If you are setting up an Oracle application that uses HRMS windows (such as Organization or Position), you need to set up some features of HRMS security.
Note: If you have licensed Oracle HRMS, do not follow these setup steps. Instead, follow the steps in Implementing Oracle HRMS.
Using the following procedure you can either set up a responsibility that can view all records in the Business Group, or restrict access to the records for selected organizations or positions. You can also set up organization security for Financials and Manufacturing business views.
You can set up security for Oracle Financials and Manufacturing applications that use organizations and organization hierarchies in their business views.
To do this, you create a single security profile that secures data either by single operating unit or by operating unit and inventory organizations, as required. You must also set the MO:Security Profile profile option at site or application level, to point to this new security profile.

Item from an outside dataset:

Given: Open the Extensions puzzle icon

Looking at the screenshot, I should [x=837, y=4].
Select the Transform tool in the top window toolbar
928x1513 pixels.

To establish multi-operating unit access for some business view users, you can create for each type of user a security profile that secures organizations by organization hierarchy, using the security profile functionality. You can then set the MO:Security Profile option at responsibility level for these users.
The show_bis_record function secures data according to the definition of the security profile that is referenced by the MO:Security Profile profile option. If this profile option is not set, the HR:Security Profile profile option is used. This function is called by financials and manufacturing business views.
In the Organization Security tab of the Security Profile window, select the Secure organizations by single operating unit option from the Security Type poplist. The operating unit is determined using the operating unit specified in the MO:Operating Unit profile option.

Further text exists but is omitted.